Il passo successivo sono i danni conseguenti. Nell’assicurazione dell’incendio si parla di danni consequenziali, ma si tratta di un esempio assai limitativo di ciò che vogliamo intendere.
Si pensi ancora una volta ad un incendio che colpisca un reparto produttivo di una impresa manifatturiera. Il reparto produttivo si ferma in attesa delle riparazioni e/o delle sostituzioni necessarie a ripristinare la situazione normale.
Non producendo non si vende e può accadere che una parte più o meno importante della clientela non può permettersi di aspettare, perciò si rivolge alla concorrenza. A danno riparato non è assolutamente detto che la clientela emigrata torni ad essere clientela nostra. In altri termini, avremmo perso dei clienti.
Bisogna vedere quanti clienti si perdono in via definitiva e quanto importanti sono per il nostro business, ma in linea teorica la loro fuga può averci messi in difficoltà. Il conseguente calo di vendite, può determinare uno squilibrio fra le nuove entrate ridotte e dei costi di gestione che possono anche essere rimasti quelli di prima.
Anziché un utile potremmo registrare una perdita di esercizio. Può darsi che abbiamo la capacità imprenditoriale di riprenderci, ma bisogna vedere quanto incidono i fattori contingenti di mercato, l’aggressività della concorrenza ed anche la buona sorte.
Dovesse questa situazione protrarsi nei mesi, potremmo non essere più in grado di coprire con le entrate l’indebitamento a medio/breve fisiologico. Questo costringerebbe a ridurre l’attività e il personale potrebbe fuggire sentendo puzza di fallimento. Potrebbero diffondersi voci sulla futura chiusura della nostra attività. I clienti rimasti per precauzione potrebbero decidere di rivolgersi ad altri fornitori e noi dovremmo realmente chiudere.

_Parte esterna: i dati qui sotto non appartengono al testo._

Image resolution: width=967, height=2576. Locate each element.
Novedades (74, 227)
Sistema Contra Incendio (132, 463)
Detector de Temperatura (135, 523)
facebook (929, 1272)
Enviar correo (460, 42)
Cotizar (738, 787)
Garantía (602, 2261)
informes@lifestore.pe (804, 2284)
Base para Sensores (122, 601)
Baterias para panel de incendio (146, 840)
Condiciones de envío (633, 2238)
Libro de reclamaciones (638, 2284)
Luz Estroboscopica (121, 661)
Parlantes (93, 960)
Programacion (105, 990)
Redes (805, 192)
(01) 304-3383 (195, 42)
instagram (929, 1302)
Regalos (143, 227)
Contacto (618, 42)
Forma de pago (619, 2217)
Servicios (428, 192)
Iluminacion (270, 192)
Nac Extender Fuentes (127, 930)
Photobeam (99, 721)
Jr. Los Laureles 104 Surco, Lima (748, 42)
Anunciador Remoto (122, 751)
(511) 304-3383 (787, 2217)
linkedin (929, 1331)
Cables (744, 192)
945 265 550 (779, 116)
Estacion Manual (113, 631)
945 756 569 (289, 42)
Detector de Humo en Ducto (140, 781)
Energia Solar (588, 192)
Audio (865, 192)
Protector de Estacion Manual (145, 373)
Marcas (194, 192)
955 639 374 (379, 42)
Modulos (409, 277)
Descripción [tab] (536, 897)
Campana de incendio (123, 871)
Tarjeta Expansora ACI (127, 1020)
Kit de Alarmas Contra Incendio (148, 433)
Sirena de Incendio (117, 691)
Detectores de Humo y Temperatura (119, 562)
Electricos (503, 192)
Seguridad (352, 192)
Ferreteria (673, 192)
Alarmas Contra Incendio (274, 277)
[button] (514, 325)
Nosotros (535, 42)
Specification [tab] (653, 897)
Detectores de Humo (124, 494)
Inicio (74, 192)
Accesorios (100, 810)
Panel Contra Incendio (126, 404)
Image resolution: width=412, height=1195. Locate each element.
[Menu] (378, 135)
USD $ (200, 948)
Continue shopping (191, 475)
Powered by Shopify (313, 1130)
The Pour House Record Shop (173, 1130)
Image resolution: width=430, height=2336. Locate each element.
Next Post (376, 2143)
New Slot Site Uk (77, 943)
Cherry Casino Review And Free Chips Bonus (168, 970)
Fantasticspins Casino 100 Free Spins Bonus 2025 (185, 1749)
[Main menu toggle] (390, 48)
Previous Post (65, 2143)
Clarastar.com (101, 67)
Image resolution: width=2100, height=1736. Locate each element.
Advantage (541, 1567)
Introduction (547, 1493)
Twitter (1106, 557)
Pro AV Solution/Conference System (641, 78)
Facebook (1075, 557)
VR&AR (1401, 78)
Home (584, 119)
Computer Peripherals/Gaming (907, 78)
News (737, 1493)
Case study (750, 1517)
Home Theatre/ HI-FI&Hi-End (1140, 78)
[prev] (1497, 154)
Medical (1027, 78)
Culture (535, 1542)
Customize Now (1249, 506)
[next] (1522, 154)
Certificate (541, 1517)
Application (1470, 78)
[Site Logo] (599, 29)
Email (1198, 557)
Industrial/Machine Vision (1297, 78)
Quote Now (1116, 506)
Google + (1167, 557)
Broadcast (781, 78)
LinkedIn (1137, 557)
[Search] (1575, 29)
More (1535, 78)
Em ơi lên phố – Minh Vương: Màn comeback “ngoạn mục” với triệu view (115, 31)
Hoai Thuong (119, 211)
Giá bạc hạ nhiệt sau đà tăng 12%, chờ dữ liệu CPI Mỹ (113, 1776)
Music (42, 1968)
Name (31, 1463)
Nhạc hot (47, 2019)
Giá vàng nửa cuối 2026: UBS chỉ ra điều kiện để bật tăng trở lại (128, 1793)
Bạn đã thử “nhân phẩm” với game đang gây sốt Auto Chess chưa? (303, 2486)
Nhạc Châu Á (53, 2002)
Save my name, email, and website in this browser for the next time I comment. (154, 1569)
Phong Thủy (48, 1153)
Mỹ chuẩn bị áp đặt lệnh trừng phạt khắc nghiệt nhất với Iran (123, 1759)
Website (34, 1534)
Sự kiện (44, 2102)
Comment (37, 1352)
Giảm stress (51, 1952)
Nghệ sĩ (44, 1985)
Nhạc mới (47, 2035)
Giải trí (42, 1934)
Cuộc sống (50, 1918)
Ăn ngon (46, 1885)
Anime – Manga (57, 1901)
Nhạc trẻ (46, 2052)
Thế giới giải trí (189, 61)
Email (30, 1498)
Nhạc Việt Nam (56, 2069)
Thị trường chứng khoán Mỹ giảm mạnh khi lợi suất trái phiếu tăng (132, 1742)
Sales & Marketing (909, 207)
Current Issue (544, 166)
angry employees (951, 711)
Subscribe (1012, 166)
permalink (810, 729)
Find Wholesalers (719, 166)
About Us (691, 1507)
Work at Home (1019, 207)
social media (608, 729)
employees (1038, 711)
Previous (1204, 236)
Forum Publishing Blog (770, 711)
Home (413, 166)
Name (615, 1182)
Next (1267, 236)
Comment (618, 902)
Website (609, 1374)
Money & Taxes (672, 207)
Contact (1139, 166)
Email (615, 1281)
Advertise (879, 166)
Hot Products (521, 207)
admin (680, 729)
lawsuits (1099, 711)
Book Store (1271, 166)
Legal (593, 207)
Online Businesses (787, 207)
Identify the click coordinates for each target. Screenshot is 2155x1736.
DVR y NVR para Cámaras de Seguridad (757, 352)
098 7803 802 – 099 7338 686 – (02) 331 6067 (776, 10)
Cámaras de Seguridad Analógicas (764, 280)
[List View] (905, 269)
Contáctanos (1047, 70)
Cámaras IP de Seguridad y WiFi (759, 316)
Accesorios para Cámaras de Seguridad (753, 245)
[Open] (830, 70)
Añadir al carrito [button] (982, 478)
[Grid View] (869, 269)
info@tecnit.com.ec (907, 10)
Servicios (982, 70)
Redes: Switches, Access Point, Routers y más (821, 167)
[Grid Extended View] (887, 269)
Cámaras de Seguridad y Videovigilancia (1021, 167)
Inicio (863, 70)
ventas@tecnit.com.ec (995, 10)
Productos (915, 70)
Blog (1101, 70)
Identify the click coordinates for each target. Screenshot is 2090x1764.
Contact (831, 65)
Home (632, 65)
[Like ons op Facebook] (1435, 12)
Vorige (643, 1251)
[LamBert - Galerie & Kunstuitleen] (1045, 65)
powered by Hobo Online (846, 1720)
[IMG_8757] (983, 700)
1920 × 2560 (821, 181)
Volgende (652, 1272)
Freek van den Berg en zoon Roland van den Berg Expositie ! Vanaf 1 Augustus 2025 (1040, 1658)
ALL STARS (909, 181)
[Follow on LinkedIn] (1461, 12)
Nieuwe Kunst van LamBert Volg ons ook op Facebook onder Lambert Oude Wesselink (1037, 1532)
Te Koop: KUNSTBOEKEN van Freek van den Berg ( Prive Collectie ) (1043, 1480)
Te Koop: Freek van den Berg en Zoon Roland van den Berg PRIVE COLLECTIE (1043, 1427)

Abbiamo narrato in modo descrittivo quello che tecnicamente si definisce una Catena Consequenziale, che partendo da un evento (l’incendio) che fa parte dei rischi assicurabili, ha portato attraverso una sequenza di eventi derivati a catena, a quel tipo di danno che tradizionalmente si fa appartenere al Rischio d’Impresa.
Le Catene consequenziali possono essere anche molto diverse, e partire da eventi di tutt’altro genere conducendo però sempre alla chiusura dell’attività.
Quello che possono fare le assicurazioni in questo scenario è ben poca cosa, ma se mancasse anche quel poco, il tracollo arriverebbe assai più rapidamente.
Quanto detto fa capire che è necessario assicurarsi e farlo bene, ma non basta.
Occorre una disciplina che insegni a prevenire i danni che possono originare catene consequenziali, e che insegni degli espedienti per arrestare le catene consequenziali anche dopo che sono partite.
La disciplina che tratta questi temi a 360 gradi è il Risk Management che intendo io e comprende Prevenzione e Assicurazioni, ma non si ferma a questo.
Naturalmente, così come non esiste il rischio zero, non è possibile azzerare un rischio esistente, ma lo si può ridurre notevolmente. E questa è un’ottima ragione per provarci.
Metterlo in pratica può comportare dei costi (anche se non in tutti i casi), ma la sicurezza che si acquisisce è un valore aggiunto molto più alto del costo della prevenzione sommato al costo delle assicurazioni.
Conoscere, mitigare e, ove possibile, trasferire è il terreno dove si confronteranno le migliori professionalità. Quello è il terreno di conquista.
Solo la formazione e la qualità rappresenteranno i plus per gli operatori del domani.
Alberto, è proprio così. Solo con un’analisi corretta dei rischi e di come limitarli o limitarne il danno economico, è possibile aiutare concretamente le persone e le aziende a proteggersi. Per riuscire in questo occorre acquisire competenze e quindi formarsi. Saranno proprio quelle competenze che permetteranno agli operatori di oggi e di domani di continuare ad essere il punto di riferimento di chi vuole seriamente proteggere ciò che gli sta più a cuore.